Tagli agli stipendi dei dipendenti della Camera, protesta a Montecitorio: la Boldrini nel mirino

La location è quella ricavata da uno dei corridoi più celebrati di Montecitorio, quello dei “busti”. Questa mattina, però, non vi sostavano deputati e portaborse bensì incazzatissimi dipendenti della Camera, colà accorsi mentre l’Ufficio di presidenza di Montecitorio – cioè presidente, vice, questori e segretari – era riunito per esaminare le linee guida dei tagli delle retribuzioni del personale. Da un’altra parte, nell’Auletta dei gruppi parlamentari, in concomitanza con la riunione presieduta dalla Boldrini, si teneva intanto un’assemblea sindacale. In pochi ricordano una manifestazione del genere a Montecitorio, con una partecipazione così elevata. Insomma, un’arietta di contestazione sconosciuta alle ovattate stanze del Palazzo ma che più di ogni altra cosa riesce a rendere bene ill clima nazionale sempre più contrassegnato da un crescente risentimento verso tutto ciò che è pubblico, istituzionale e politico cui lisciano il pelo apprendisti stregoni alla Cinquestelle o come la stessa presidente della Camera.

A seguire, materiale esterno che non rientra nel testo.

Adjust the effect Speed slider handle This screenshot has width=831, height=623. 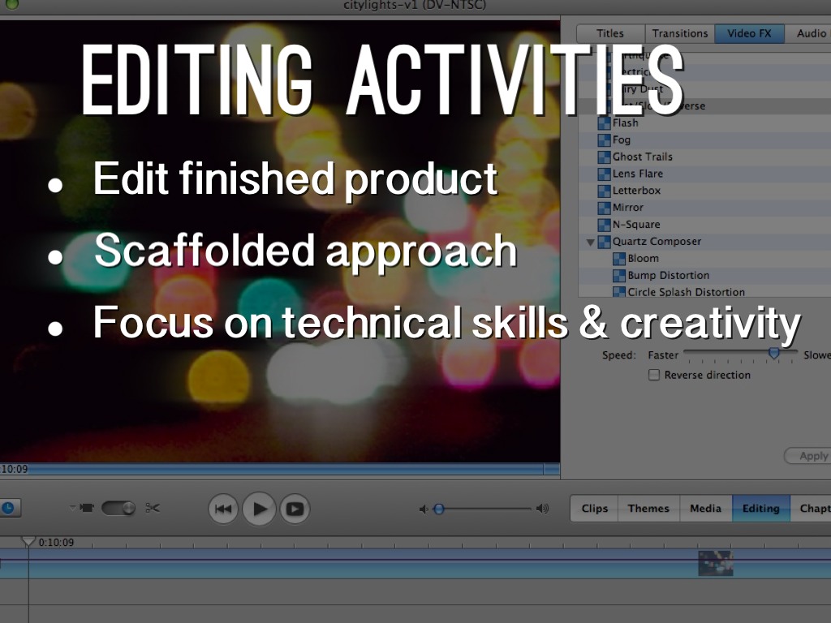tap(773, 353)
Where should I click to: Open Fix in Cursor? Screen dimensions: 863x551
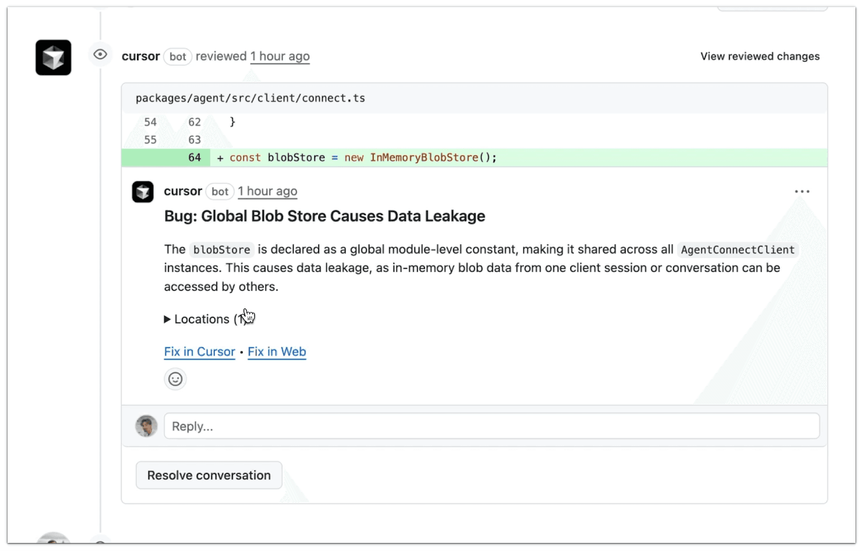pyautogui.click(x=200, y=352)
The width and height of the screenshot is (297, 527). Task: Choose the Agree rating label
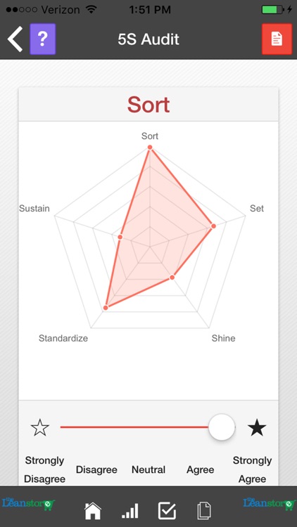click(x=201, y=469)
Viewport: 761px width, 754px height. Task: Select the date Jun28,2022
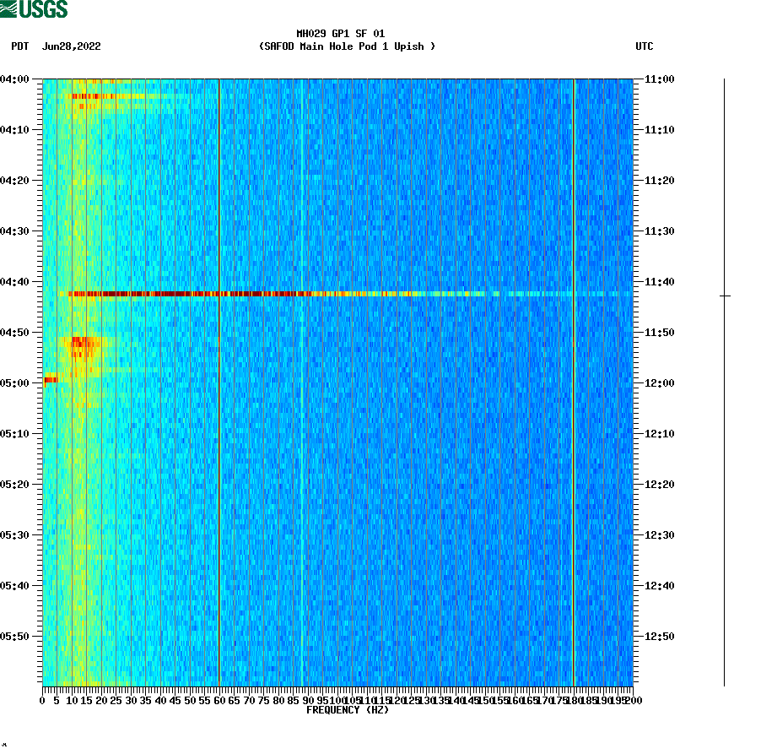(71, 47)
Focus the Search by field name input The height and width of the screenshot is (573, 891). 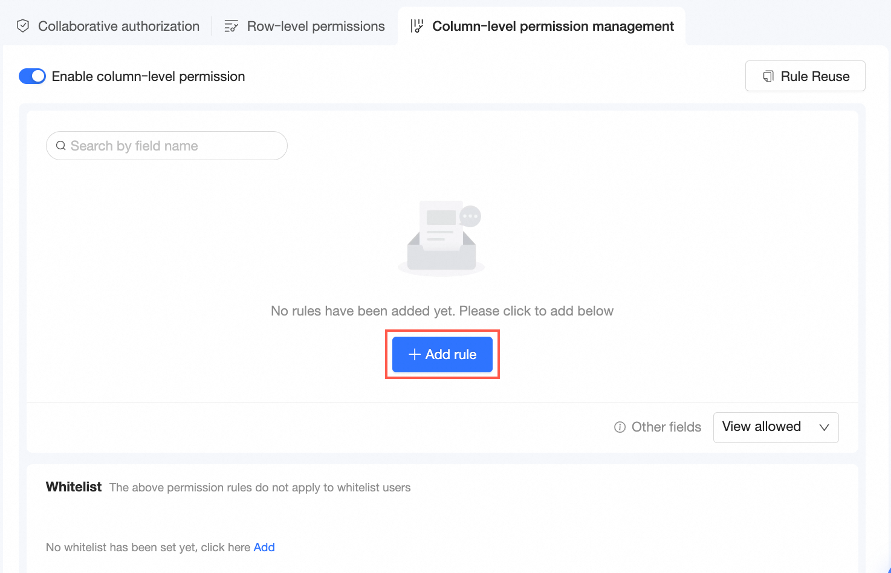[175, 146]
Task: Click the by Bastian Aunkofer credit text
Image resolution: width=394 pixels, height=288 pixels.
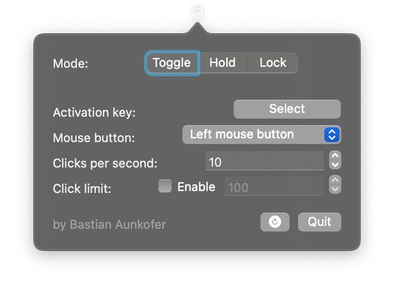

È dunque da immaginare che i membri dell’Ufficio di Presidenza di Montecitorio si siano appuntato al petto come una medaglia al valore il lungo e polemico applauso con annesso coretto “Bravi, Bravi, Bis!” con cui i dipendenti in attesa li hanno accolti al termine della riunione che ha dato l’ok alle linee guida per iniziare la contrattazione sulla applicazione dei tetti salariali. La contestazione più vibrante è stata per la vicepresidente Marina Sereni, che ha la delega sul personale (“Bel capolavoro, grazie”!, le è stato urlato nel corridoio dei ‘busti’ da decine di lavoratori). Ma gli applausi da sfottò sono toccati anche ai questori ed ai Cinquestelle Luigi Di Maio e Riccardo Fraccaro.

C’è da dire che alla base del disappunto espresso dai dipendenti c’è anche il fatto che nessun loro rappresentante ha potuto partecipare alla riunione. La contestazione – ha commentato la presidente dell’assemblea di Montecitorio Boldrini – “spiace e rattrista”.